Work task: Filter these entries, keeping only lines that hold the word "green".

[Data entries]
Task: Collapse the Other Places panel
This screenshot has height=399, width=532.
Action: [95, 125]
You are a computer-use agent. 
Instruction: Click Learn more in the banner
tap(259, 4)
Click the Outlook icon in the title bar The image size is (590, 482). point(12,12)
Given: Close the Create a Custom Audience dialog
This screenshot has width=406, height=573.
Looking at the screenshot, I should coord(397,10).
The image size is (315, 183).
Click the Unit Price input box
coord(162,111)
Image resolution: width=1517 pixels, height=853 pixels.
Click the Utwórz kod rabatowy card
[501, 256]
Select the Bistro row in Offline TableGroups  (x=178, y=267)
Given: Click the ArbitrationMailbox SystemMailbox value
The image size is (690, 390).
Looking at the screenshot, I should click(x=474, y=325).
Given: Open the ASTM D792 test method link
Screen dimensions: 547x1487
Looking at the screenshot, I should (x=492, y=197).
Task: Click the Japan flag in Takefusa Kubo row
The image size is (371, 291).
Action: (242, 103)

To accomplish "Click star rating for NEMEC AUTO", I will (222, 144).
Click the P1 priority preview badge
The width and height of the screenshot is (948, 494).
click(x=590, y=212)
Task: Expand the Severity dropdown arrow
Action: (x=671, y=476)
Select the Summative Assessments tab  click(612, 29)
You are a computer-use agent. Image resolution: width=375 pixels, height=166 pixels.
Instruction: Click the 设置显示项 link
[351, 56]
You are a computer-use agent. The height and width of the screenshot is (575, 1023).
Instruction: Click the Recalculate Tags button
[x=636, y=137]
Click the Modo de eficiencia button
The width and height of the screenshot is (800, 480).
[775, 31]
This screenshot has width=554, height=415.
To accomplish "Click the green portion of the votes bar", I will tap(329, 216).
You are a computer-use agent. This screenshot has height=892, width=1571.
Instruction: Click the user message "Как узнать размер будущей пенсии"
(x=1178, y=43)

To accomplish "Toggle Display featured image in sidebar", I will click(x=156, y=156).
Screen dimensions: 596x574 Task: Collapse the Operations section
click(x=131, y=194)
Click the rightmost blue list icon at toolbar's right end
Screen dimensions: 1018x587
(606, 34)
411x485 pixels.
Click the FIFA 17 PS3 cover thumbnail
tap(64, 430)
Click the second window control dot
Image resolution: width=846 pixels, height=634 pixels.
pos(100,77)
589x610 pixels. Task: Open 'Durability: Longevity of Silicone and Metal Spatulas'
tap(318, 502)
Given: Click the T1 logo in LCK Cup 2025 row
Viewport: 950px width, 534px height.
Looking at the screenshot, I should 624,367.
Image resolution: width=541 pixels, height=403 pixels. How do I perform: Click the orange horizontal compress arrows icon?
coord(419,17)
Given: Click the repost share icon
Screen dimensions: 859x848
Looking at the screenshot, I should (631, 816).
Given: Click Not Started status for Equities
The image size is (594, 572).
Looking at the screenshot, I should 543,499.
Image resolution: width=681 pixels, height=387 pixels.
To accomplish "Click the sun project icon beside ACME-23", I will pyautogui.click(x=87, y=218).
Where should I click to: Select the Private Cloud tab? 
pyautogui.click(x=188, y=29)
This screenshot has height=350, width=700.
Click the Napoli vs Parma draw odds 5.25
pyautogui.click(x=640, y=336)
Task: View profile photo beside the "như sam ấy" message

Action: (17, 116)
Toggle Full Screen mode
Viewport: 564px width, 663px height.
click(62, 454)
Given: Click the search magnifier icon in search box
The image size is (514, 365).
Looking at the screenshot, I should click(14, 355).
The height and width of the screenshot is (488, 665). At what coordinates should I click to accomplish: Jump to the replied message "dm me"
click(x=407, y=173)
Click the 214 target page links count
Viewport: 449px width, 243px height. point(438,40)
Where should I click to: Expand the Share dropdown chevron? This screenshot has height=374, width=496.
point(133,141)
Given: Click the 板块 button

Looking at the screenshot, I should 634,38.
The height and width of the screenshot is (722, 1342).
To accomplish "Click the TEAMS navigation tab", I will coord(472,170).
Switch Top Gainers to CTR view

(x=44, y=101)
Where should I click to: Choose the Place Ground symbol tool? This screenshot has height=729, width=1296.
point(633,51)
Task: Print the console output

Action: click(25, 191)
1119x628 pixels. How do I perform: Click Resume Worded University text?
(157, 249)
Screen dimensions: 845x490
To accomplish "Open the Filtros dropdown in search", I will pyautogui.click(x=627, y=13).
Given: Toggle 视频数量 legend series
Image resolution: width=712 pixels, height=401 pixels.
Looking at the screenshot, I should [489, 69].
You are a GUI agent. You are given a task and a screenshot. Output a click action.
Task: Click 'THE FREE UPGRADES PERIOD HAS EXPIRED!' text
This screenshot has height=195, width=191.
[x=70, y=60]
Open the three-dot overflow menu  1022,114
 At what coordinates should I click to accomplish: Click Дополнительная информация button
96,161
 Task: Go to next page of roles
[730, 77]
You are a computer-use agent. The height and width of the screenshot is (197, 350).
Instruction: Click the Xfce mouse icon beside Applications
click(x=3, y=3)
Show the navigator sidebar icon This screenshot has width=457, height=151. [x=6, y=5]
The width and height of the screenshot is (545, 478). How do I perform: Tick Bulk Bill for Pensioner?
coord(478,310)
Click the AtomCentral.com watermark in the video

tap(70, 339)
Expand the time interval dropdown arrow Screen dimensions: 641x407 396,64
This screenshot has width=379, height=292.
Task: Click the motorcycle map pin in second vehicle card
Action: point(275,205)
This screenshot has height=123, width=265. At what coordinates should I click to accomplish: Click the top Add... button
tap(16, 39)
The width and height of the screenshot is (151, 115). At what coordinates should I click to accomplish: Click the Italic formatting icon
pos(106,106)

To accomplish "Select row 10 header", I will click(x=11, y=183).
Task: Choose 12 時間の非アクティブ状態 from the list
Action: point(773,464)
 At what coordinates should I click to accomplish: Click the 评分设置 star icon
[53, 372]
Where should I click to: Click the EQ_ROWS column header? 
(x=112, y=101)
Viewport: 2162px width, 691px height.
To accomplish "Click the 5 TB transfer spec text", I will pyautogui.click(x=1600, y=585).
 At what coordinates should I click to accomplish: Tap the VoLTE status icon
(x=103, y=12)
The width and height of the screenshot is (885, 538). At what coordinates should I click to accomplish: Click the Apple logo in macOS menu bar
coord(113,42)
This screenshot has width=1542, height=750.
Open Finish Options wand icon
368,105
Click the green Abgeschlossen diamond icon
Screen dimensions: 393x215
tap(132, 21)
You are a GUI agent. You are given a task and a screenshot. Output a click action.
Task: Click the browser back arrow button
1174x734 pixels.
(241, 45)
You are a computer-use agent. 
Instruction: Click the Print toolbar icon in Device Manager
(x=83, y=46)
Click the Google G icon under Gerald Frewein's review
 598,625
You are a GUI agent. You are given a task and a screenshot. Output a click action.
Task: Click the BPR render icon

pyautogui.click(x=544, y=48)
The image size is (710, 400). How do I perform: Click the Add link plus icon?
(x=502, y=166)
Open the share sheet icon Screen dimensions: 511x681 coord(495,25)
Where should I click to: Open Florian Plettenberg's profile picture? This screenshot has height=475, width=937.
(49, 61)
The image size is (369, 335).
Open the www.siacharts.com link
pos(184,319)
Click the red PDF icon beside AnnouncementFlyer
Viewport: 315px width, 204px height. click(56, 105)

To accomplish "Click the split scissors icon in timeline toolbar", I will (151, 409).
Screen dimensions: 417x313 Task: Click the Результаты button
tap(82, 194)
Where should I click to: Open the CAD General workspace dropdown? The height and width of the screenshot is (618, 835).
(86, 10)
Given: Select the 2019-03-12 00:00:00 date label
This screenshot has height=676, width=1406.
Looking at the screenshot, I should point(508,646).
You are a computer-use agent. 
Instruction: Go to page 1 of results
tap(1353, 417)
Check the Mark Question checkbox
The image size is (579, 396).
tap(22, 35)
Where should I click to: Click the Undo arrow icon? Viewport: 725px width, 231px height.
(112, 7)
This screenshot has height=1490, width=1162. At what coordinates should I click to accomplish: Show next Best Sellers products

Response:
To accomplish "Click the green portion of the votes bar", I will tap(329, 216).
Click the green Abgeschlossen diamond icon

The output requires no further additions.